Collaborating with Scotland’s Higher Education Institutions has helped to secure more than 60 jobs across the Highlands & Islands over the last three years, and that number is expected to increase to more than 100 by 2017.

A new report looking at the impact of Interface in the Highlands & Islands found that nearly a third (31%) of businesses that had undertaken an Interface-facilitated project said that between 2011-2014 63 jobs were created or secured as a direct result of working with the organisation; and by 2017 a further 54 positions will also be safeguarded.

Since Interface was established nine years ago, more than 120 collaborative projects have been completed with companies based in the Highlands & Islands, which are reported to have contributed £2.2m to the local economy.

In addition to the safeguarding of jobs, the report which was compiled by BiGGAR Economics, found that almost two-thirds (61%) of business owners questioned for the report believe they will be increasing their number of employees over the next three years.

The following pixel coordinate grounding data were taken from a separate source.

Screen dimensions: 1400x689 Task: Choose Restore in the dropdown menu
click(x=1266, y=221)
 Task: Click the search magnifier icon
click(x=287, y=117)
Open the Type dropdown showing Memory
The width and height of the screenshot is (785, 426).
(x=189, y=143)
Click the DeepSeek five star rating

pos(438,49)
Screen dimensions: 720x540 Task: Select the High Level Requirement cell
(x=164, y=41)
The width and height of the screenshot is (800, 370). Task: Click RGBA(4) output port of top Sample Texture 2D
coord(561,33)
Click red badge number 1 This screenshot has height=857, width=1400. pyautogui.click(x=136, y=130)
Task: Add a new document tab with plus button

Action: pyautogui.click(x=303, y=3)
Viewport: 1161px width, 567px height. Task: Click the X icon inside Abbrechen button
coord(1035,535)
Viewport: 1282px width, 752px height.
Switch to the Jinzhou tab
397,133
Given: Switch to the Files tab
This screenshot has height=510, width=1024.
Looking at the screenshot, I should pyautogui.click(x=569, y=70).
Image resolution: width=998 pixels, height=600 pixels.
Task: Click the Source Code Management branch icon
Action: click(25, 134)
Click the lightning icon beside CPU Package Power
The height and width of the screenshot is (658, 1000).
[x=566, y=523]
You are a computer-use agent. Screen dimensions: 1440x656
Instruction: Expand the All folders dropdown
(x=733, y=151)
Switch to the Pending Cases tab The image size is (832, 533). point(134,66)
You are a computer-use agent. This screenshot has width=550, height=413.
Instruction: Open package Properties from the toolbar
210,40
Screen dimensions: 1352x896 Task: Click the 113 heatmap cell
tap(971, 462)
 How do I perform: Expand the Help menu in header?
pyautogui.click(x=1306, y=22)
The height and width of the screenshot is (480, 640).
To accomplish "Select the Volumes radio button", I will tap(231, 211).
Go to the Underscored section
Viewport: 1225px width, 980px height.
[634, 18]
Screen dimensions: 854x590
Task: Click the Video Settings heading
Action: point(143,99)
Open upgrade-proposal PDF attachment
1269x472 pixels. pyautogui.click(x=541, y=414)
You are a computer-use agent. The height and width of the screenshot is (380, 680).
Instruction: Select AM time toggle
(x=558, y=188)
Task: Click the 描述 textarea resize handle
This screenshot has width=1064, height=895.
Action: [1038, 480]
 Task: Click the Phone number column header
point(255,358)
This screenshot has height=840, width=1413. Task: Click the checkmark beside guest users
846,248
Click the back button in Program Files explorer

“Businesses should be aware of the positive effects that working in collaboration with Interface and Scotland’s universities can bring them, said Dr Siobhán Jordan, director at Interface.

“Of the companies based in the Highlands & Islands that we have helped to establish projects with the universities, 86 per cent said the collaboration has had a positive impact on their business; more than a quarter (28%) have developed new products to bring to market; and the same amount feel that their exporting potential has increased.

“The loss of jobs, regardless of location is always devastating, but in some areas across the Highlands & Islands it can have a notable effect on communities, so to be able to say that more than 60 positions have already been safeguarded as a direct result of undertaking collaboration projects is significant,” she said.

More than four in ten businesses (44%) expect their profits will increase as a direct result of linking in with Interface.

Fergus Ewing, Minister for Energy, Enterprise and Tourism added:

“I’m very encouraged by the findings of this study.  Since 2005 Dr Jordan and the Interface team have been facilitating collaborative projects between Scottish businesses and experts within our academic communities.

“This study provides proof positive of the economic benefits realised by businesses in the Highlands and Islands that have used Interface as a conduit into our HEIs, with almost three-quarters (72%) of businesses saying that their projects would not have gone forward had it not been for the Interface service.”

Charlotte Wright, director of Business and Sector Development at Highlands & Islands Enterprise concluded:

“Interface has delivered tangible commercial benefits for the businesses it has assisted and these benefits have been translated into substantial quantifiable economic benefits for the Highlands & Islands economy amounting to more than £2m GVA a year and over 60 jobs since 2011.

“The fact that these companies have gone through the brokerage process with Interface and are now realising the benefits that working with the organisation in tandem with Scotland’s universities is testament to the service it offers.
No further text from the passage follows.